What can be improved ? Fist of all, current implementation whenever it is asked for members of particular folder it opens repository* and read data directly from it. Of course there is a cashing mechanism, but it is only on single resource level. Therefore when you are launching synchronization on repository that have about 300 folders, current implementation will create and configure 300 connections* to repository to read data and then will cache it.
So, my idea was to create only one connection*, read all data at once and put them into global cache. This cache will be used whenever any list of members for given folder will be required. This approach gives about 2.5x performance boost to synchronization (from 1m 40s down to 40s). This result looks much better and maybe on HDD this action will take less then 2 minutes … but this isn’t over
Reading members of folder is one thing, but getting information about particular file (it is changed, added or removed and does this change is incoming, outgoing or conflicting) is another. Currently we are reusing default implementation of SyncInfo class from Team Framework. This is really good implementation … when you cannot obtain such information from version control system. In Git we have SHA-1 for each file and folder version and we didn’t have to compare file contents to check they are similar or not, comparing SHA-1 is sufficient. This should save lots of CPU time, disk IO’s and developer time waiting for synchronization to finish ;).

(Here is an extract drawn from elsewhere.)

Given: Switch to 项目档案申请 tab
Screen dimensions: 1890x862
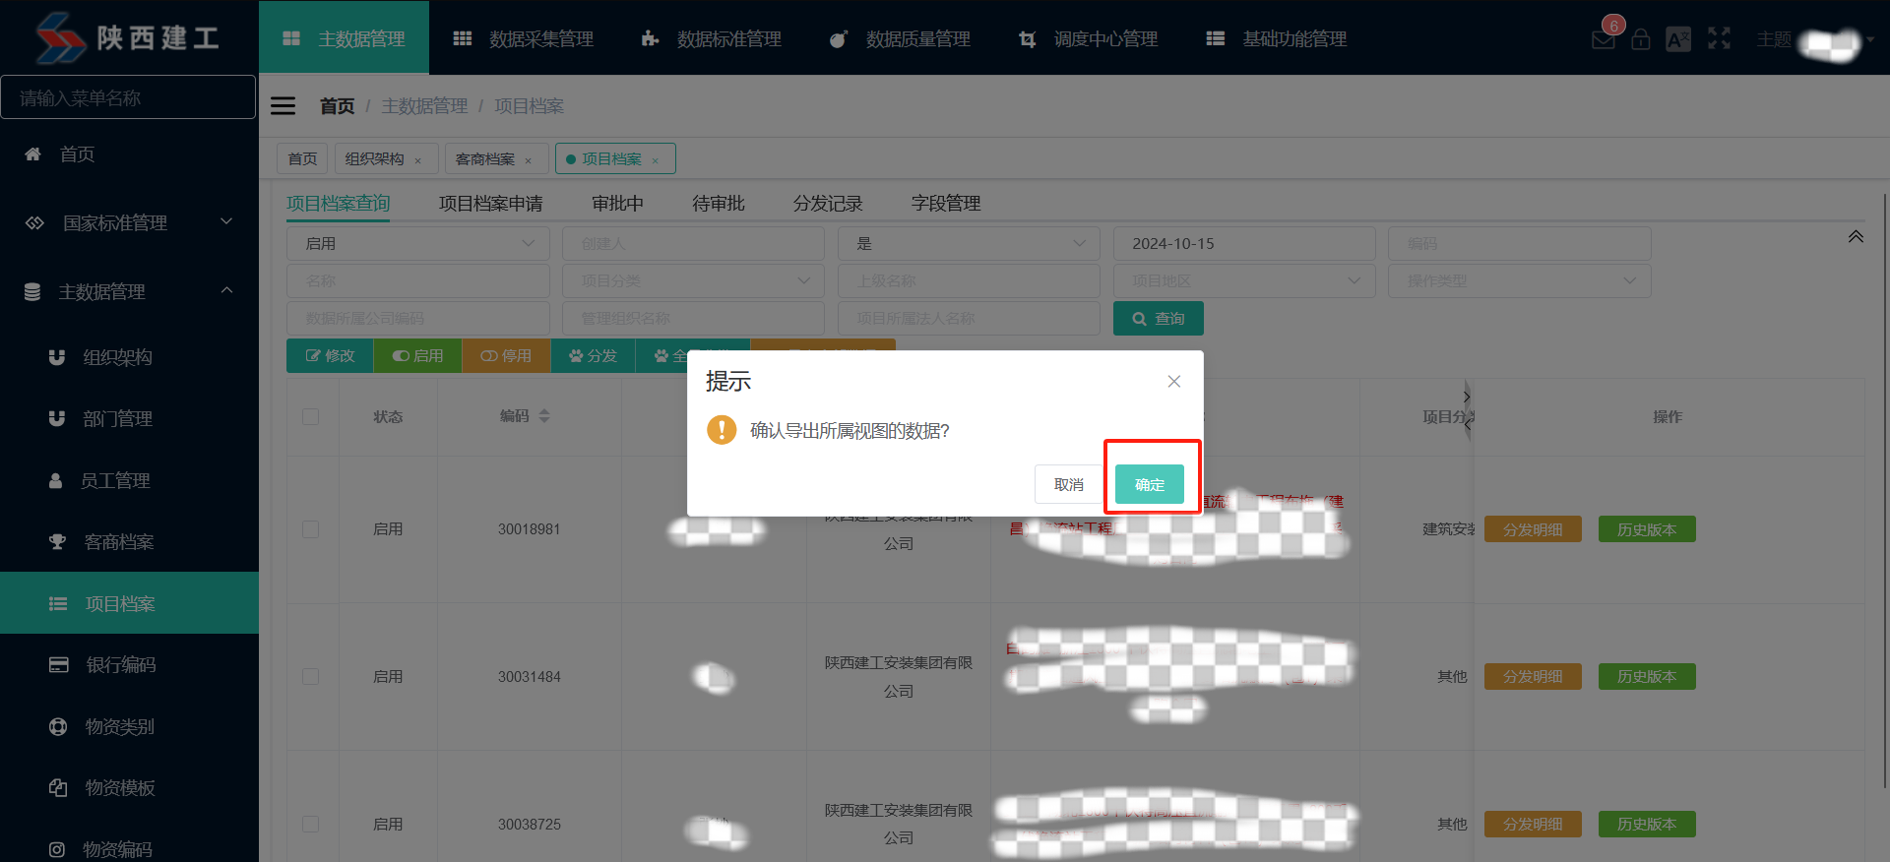Looking at the screenshot, I should click(x=490, y=204).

Now when I already have cache that contains list of all changed resources it was natural thing to add information about change type to it. Then whenever Team Framework need to know change type it can be easily obtained from this cache … no IO’s are needed, no comparison just read from in-memory-cache and return proper value.
I’m sure that you are wondering how fast synchronization can be now … I can only that it is REALLY fast … as you can remember my stating point was 1m 40s, now same comparison will finish in less than 7s!! This means that now synchronization will be 14 times faster then before! What this means for a regular user? Well, it meas that you will get results of ‘Synchronize Workspace‘ action almost instantly.

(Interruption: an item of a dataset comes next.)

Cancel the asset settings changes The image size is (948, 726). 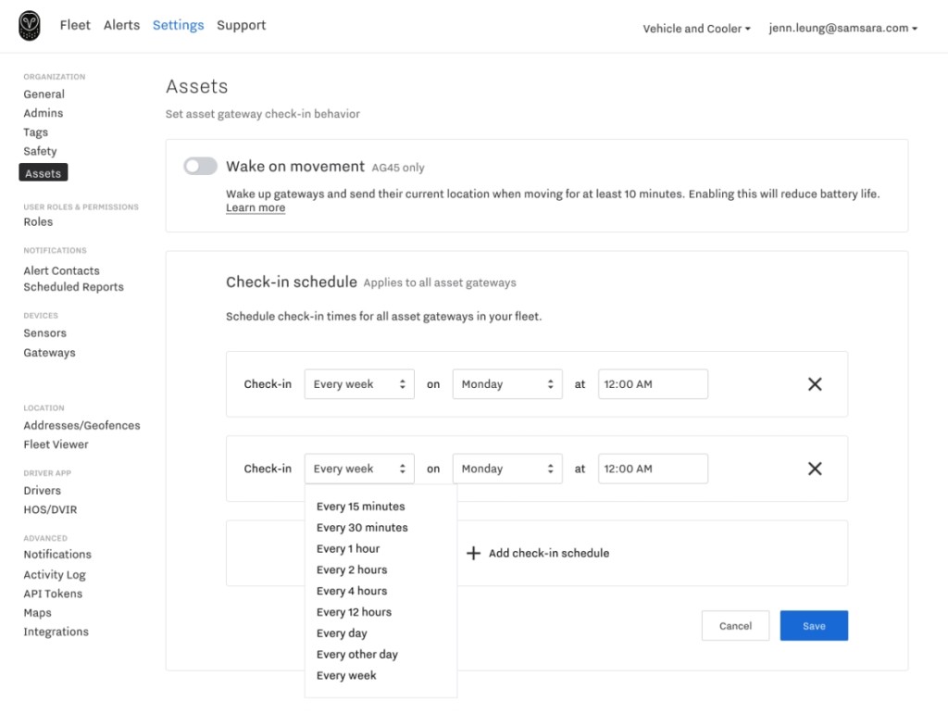pos(735,626)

Unfortunately, mentioned above changes are sill awaiting for review in gerrit, you can grab them from change #3891 and build it locally. I hope this will be included in 1.1 release …
* jgit uses concept of walks (with filters) through repository, but I’ve used more commonly recognized terminology here
Pingback: Dariusz Luksza: Huge performance boost for EGit sync-view
That’s great news, this should make a lot of people happy
Hi Darek,
Can you let me know how much time does it take this operation in pure git?
@Chris Aniszczyk
Yes, in deed; especially gays from CDT should be very happy;)
@Krzysztof
To be honest I don’t see any equivalent command to sync-view operation in native git, because it don’t produce raw diff data like `git diff`; it also splits those diffs into nice tree structure. Of course we can compare sync-view with `git diff` and on my machine `git diff HEAD..v2.6.38-rc2` (where current HEAD is pointing on v2.6.36) will open an vim in less then 1s, but it will need additional 1s to scroll down to line last line (I’ve used ctl+G shortcut) of pseudo file that have exactly 3314381 lines.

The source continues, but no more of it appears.